Make more scrape parameters work for Northgate

applicant_name
application_type
development_type

How should we use version numbers for authorities data changes?

Semantic versioning 2.0.0 says:

Given a version number MAJOR.MINOR.PATCH, increment the:

MAJOR version when you make incompatible API changes,
MINOR version when you add functionality in a backwards-compatible manner, and
PATCH version when you make backwards-compatible bug fixes.

Additional labels for pre-release and build metadata are available as extensions to the MAJOR.MINOR.PATCH format.
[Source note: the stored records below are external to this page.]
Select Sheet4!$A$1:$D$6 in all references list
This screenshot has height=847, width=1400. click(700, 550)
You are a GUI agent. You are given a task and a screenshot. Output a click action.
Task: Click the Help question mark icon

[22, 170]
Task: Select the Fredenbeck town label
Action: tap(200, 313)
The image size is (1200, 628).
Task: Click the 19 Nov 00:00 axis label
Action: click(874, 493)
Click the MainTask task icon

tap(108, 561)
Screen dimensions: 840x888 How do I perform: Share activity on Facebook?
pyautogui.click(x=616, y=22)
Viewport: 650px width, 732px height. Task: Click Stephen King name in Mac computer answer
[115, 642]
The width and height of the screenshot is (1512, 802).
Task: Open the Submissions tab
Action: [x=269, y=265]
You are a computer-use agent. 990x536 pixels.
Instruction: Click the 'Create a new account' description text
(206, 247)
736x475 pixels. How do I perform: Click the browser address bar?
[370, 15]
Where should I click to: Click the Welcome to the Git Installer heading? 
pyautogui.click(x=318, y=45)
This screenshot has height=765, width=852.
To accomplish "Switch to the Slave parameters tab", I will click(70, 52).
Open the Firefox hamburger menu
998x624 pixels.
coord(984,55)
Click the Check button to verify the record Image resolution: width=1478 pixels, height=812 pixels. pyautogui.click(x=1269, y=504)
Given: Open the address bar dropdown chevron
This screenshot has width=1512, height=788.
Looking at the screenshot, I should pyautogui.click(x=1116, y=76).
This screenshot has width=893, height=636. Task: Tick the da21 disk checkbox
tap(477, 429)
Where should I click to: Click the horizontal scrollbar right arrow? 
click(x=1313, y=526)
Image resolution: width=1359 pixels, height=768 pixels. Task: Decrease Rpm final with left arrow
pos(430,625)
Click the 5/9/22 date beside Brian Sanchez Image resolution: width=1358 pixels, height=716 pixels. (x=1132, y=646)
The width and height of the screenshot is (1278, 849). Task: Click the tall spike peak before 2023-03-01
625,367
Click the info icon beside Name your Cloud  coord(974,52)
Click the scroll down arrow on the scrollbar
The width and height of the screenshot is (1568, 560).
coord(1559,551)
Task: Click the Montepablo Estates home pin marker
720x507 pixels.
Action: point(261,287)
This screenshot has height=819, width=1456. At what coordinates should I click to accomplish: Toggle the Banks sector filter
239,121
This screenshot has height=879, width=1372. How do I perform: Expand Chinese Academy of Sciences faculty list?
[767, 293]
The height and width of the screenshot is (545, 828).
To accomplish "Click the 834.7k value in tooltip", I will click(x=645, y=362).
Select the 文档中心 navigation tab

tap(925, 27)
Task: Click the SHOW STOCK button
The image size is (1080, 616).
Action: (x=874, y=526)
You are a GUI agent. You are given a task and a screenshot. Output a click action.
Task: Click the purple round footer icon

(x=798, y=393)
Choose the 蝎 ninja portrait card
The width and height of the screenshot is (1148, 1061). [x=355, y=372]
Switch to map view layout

This gem includes data in the authorities.csv file. Should changes to this file be regarded as adding functionality, requiring updating the MINOR version number, or just backwards compatible bug fixes, requiring an update to the PATCH version?

Perhaps two scenarios:

A new authority is added. This is regarded as new functionality (you can now do something you couldn't do before: scrape that authority's data) so we update the MINOR version.
An existing authority is modified: either the URL has changed or we've added/removed tags. This is a "bugfix" so we update the PATCH version.

Thoughts? How would this proposal tie in with keeping track of versions usefully in your Gemfile?

URI::encode throws warning: URI.escape is obsolete

Currently from these lines in northgate.rb:

results_url = URI::encode(base_url + response2.headers['Location'].gsub!('PS=10', 'PS=99999'))

app.info_url = URI::encode(generic_url + cells[0].at('a')[:href].strip)

We need to improve the URL escaping by understanding what's precisely required here and doing it properly.

This post gives some guidance:

https://docs.knapsackpro.com/2020/uri-escape-is-obsolete-percent-encoding-your-query-string

Scrape Idox tabs

details tab (Further Information)
contacts tab
dates tab
bump minor version number

Create `authority` scrape parameter for websites that serve multiple authorities

eg Northern Ireland:

http://epicpublic.planningni.gov.uk/publicaccess/search.do?action=advanced&searchType=Application

which is an Idox site that has a param called searchCriteria.localGovernmentDistrict.

An alternative approach would be to list each authority separately in authorities.csv and add extra scrape parameters to that file so that only the specific authority is searched.

Standardise status text

Rename status to status_raw.

Parse status_raw into a new Status field according to the LGA standard:

Live (in the process of being decided)
Withdrawn
Decided
Appeal (in the process of being decided via a non-determination appeal)
Called in (in the process of being considered by the Secretary of State)
Referred to SoS (in the process of being considered by the Secretary of
State) # FIXME - appears to be a duplicate of Called in
Invalid (requires something to happen to it before it can be decided)
Not ours (belong to other planning authorities)
Registered (received but not yet been processed and validated)

This is the status at the extracted date.

Support appeal lodged and appeal decided searches

Idox appeal lodged
Northgate appeal lodged
Idox appeal decided
Northgate appeal decided

Enforce scrape parameters

Currently the scrape params are in a hash that doesn't get checked. The user has no way of knowing which of them have affected their scrape results.

We should check the params and raise an exception if an invalid parameter is present.